- What is needed -
Send back the listing, word for word.

- Available data -
•••••

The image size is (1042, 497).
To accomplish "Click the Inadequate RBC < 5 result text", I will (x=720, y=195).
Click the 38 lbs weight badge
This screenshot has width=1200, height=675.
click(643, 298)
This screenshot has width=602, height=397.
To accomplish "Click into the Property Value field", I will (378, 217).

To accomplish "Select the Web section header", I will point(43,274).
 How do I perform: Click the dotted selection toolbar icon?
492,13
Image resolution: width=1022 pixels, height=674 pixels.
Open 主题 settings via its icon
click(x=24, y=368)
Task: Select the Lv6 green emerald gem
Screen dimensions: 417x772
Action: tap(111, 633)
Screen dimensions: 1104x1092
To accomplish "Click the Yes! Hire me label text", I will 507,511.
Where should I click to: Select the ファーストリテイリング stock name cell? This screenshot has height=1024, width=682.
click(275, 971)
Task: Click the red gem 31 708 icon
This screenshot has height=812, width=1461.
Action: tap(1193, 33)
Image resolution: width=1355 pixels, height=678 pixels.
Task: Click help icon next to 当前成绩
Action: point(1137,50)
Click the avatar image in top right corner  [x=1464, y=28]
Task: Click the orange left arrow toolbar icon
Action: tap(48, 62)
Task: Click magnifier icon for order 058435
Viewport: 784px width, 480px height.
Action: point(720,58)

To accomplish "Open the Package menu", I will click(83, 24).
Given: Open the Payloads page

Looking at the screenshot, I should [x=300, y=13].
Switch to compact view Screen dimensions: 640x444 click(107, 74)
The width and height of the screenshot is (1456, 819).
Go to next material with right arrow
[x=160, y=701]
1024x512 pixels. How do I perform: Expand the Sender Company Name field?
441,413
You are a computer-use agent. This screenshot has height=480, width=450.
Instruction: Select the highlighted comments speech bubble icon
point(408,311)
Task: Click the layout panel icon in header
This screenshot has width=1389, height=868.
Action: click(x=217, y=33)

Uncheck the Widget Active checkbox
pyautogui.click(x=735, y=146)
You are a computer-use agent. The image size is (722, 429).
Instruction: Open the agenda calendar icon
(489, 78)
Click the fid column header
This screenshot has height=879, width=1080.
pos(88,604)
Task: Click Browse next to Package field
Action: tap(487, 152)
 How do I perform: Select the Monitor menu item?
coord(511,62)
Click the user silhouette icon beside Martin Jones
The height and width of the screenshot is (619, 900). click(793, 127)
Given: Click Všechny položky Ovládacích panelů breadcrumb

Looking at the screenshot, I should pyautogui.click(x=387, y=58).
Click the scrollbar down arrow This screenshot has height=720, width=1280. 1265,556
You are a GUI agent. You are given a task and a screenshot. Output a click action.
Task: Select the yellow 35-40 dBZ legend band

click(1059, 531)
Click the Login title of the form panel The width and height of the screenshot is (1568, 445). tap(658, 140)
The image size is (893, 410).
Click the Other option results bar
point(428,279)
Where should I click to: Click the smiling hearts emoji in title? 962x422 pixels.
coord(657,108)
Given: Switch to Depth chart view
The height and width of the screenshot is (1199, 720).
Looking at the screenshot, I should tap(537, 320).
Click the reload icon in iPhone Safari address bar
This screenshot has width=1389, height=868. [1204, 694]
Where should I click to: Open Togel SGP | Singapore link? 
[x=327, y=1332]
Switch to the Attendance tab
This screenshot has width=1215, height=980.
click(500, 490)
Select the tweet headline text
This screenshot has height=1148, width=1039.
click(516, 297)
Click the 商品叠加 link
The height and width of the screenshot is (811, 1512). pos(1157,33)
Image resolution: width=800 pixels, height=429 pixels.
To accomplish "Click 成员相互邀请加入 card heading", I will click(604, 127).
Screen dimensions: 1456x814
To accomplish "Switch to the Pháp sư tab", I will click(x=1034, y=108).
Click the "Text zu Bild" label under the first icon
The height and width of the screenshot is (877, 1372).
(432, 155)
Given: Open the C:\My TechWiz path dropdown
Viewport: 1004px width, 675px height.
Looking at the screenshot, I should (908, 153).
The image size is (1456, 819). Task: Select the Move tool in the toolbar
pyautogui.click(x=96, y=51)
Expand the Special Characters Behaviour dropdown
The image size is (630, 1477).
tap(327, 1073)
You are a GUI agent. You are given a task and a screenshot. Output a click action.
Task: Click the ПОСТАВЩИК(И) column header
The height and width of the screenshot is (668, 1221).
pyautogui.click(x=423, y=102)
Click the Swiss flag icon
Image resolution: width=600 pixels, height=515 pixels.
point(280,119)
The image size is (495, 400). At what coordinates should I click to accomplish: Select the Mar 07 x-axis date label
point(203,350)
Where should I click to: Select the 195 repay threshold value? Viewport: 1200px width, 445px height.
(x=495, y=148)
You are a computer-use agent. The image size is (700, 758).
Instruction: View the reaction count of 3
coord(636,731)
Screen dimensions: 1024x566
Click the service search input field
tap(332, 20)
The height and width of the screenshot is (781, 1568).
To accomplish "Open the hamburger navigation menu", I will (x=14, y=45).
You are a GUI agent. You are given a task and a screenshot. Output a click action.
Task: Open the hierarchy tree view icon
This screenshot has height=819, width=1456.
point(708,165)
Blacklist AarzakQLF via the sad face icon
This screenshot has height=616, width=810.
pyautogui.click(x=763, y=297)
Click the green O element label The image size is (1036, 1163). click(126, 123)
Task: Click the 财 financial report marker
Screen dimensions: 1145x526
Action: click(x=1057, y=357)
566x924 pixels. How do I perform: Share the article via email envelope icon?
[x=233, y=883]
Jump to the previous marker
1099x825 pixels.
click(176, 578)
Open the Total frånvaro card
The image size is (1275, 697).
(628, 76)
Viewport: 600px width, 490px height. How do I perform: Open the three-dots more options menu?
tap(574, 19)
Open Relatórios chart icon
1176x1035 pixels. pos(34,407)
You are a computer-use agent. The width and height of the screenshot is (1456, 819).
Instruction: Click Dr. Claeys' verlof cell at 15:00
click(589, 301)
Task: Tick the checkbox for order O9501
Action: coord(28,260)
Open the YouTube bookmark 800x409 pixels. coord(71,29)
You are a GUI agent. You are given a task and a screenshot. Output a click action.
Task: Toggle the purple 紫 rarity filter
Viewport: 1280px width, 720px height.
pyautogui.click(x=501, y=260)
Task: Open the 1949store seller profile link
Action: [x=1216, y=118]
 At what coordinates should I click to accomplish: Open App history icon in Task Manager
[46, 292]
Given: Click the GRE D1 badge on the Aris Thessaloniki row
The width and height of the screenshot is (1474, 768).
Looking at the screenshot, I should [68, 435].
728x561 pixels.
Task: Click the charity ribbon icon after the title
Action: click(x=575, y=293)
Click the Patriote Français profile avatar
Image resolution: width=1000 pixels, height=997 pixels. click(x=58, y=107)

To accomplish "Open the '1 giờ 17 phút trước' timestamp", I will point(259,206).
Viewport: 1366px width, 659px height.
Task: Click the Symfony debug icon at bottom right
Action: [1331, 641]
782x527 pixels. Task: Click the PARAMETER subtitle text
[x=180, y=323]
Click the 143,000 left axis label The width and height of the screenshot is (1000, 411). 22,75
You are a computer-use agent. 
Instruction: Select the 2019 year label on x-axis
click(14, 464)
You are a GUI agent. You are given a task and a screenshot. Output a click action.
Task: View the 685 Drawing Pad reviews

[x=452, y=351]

•••••

- Answer -
The image size is (1042, 497).
To accomplish "Click the Inadequate RBC < 5 result text", I will (x=720, y=195).
Click the 38 lbs weight badge
This screenshot has width=1200, height=675.
click(643, 298)
This screenshot has width=602, height=397.
To accomplish "Click into the Property Value field", I will (378, 217).

To accomplish "Select the Web section header", I will point(43,274).
 How do I perform: Click the dotted selection toolbar icon?
492,13
Image resolution: width=1022 pixels, height=674 pixels.
Open 主题 settings via its icon
click(x=24, y=368)
Task: Select the Lv6 green emerald gem
Screen dimensions: 417x772
Action: tap(111, 633)
Screen dimensions: 1104x1092
To accomplish "Click the Yes! Hire me label text", I will 507,511.
Where should I click to: Select the ファーストリテイリング stock name cell? This screenshot has height=1024, width=682.
click(275, 971)
Task: Click the red gem 31 708 icon
This screenshot has height=812, width=1461.
Action: tap(1193, 33)
Image resolution: width=1355 pixels, height=678 pixels.
Task: Click help icon next to 当前成绩
Action: point(1137,50)
Click the avatar image in top right corner  [x=1464, y=28]
Task: Click the orange left arrow toolbar icon
Action: tap(48, 62)
Task: Click magnifier icon for order 058435
Viewport: 784px width, 480px height.
Action: point(720,58)

To accomplish "Open the Package menu", I will click(83, 24).
Given: Open the Payloads page

Looking at the screenshot, I should [x=300, y=13].
Switch to compact view Screen dimensions: 640x444 click(107, 74)
The width and height of the screenshot is (1456, 819).
Go to next material with right arrow
[x=160, y=701]
1024x512 pixels. How do I perform: Expand the Sender Company Name field?
441,413
You are a computer-use agent. This screenshot has height=480, width=450.
Instruction: Select the highlighted comments speech bubble icon
point(408,311)
Task: Click the layout panel icon in header
This screenshot has width=1389, height=868.
Action: click(x=217, y=33)

Uncheck the Widget Active checkbox
pyautogui.click(x=735, y=146)
You are a computer-use agent. The image size is (722, 429).
Instruction: Open the agenda calendar icon
(489, 78)
Click the fid column header
This screenshot has height=879, width=1080.
pos(88,604)
Task: Click Browse next to Package field
Action: tap(487, 152)
 How do I perform: Select the Monitor menu item?
coord(511,62)
Click the user silhouette icon beside Martin Jones
The height and width of the screenshot is (619, 900). click(793, 127)
Given: Click Všechny položky Ovládacích panelů breadcrumb

Looking at the screenshot, I should pyautogui.click(x=387, y=58).
Click the scrollbar down arrow This screenshot has height=720, width=1280. 1265,556
You are a GUI agent. You are given a task and a screenshot. Output a click action.
Task: Select the yellow 35-40 dBZ legend band

click(1059, 531)
Click the Login title of the form panel The width and height of the screenshot is (1568, 445). tap(658, 140)
The image size is (893, 410).
Click the Other option results bar
point(428,279)
Where should I click to: Click the smiling hearts emoji in title? 962x422 pixels.
coord(657,108)
Given: Switch to Depth chart view
The height and width of the screenshot is (1199, 720).
Looking at the screenshot, I should tap(537, 320).
Click the reload icon in iPhone Safari address bar
This screenshot has width=1389, height=868. [1204, 694]
Where should I click to: Open Togel SGP | Singapore link? 
[x=327, y=1332]
Switch to the Attendance tab
This screenshot has width=1215, height=980.
click(500, 490)
Select the tweet headline text
This screenshot has height=1148, width=1039.
click(516, 297)
Click the 商品叠加 link
The height and width of the screenshot is (811, 1512). pos(1157,33)
Image resolution: width=800 pixels, height=429 pixels.
To accomplish "Click 成员相互邀请加入 card heading", I will click(604, 127).
Screen dimensions: 1456x814
To accomplish "Switch to the Pháp sư tab", I will click(x=1034, y=108).
Click the "Text zu Bild" label under the first icon
The height and width of the screenshot is (877, 1372).
(432, 155)
Given: Open the C:\My TechWiz path dropdown
Viewport: 1004px width, 675px height.
Looking at the screenshot, I should (908, 153).
The image size is (1456, 819). Task: Select the Move tool in the toolbar
pyautogui.click(x=96, y=51)
Expand the Special Characters Behaviour dropdown
The image size is (630, 1477).
tap(327, 1073)
You are a GUI agent. You are given a task and a screenshot. Output a click action.
Task: Click the ПОСТАВЩИК(И) column header
The height and width of the screenshot is (668, 1221).
pyautogui.click(x=423, y=102)
Click the Swiss flag icon
Image resolution: width=600 pixels, height=515 pixels.
point(280,119)
The image size is (495, 400). At what coordinates should I click to accomplish: Select the Mar 07 x-axis date label
point(203,350)
Where should I click to: Select the 195 repay threshold value? Viewport: 1200px width, 445px height.
(x=495, y=148)
You are a computer-use agent. The image size is (700, 758).
Instruction: View the reaction count of 3
coord(636,731)
Screen dimensions: 1024x566
Click the service search input field
tap(332, 20)
The height and width of the screenshot is (781, 1568).
To accomplish "Open the hamburger navigation menu", I will (x=14, y=45).
You are a GUI agent. You are given a task and a screenshot. Output a click action.
Task: Open the hierarchy tree view icon
This screenshot has height=819, width=1456.
point(708,165)
Blacklist AarzakQLF via the sad face icon
This screenshot has height=616, width=810.
pyautogui.click(x=763, y=297)
Click the green O element label The image size is (1036, 1163). click(126, 123)
Task: Click the 财 financial report marker
Screen dimensions: 1145x526
Action: click(x=1057, y=357)
566x924 pixels. How do I perform: Share the article via email envelope icon?
[x=233, y=883]
Jump to the previous marker
1099x825 pixels.
click(176, 578)
Open the Total frånvaro card
The image size is (1275, 697).
(628, 76)
Viewport: 600px width, 490px height. How do I perform: Open the three-dots more options menu?
tap(574, 19)
Open Relatórios chart icon
1176x1035 pixels. pos(34,407)
You are a computer-use agent. The width and height of the screenshot is (1456, 819).
Instruction: Click Dr. Claeys' verlof cell at 15:00
click(589, 301)
Task: Tick the checkbox for order O9501
Action: coord(28,260)
Open the YouTube bookmark 800x409 pixels. coord(71,29)
You are a GUI agent. You are given a task and a screenshot. Output a click action.
Task: Toggle the purple 紫 rarity filter
Viewport: 1280px width, 720px height.
pyautogui.click(x=501, y=260)
Task: Open the 1949store seller profile link
Action: [x=1216, y=118]
 At what coordinates should I click to accomplish: Open App history icon in Task Manager
[46, 292]
Given: Click the GRE D1 badge on the Aris Thessaloniki row
The width and height of the screenshot is (1474, 768).
Looking at the screenshot, I should [68, 435].
728x561 pixels.
Task: Click the charity ribbon icon after the title
Action: click(x=575, y=293)
Click the Patriote Français profile avatar
Image resolution: width=1000 pixels, height=997 pixels. click(x=58, y=107)

To accomplish "Open the '1 giờ 17 phút trước' timestamp", I will point(259,206).
Viewport: 1366px width, 659px height.
Task: Click the Symfony debug icon at bottom right
Action: [1331, 641]
782x527 pixels. Task: Click the PARAMETER subtitle text
[x=180, y=323]
Click the 143,000 left axis label The width and height of the screenshot is (1000, 411). 22,75
You are a computer-use agent. 
Instruction: Select the 2019 year label on x-axis
click(14, 464)
You are a GUI agent. You are given a task and a screenshot. Output a click action.
Task: View the 685 Drawing Pad reviews

[x=452, y=351]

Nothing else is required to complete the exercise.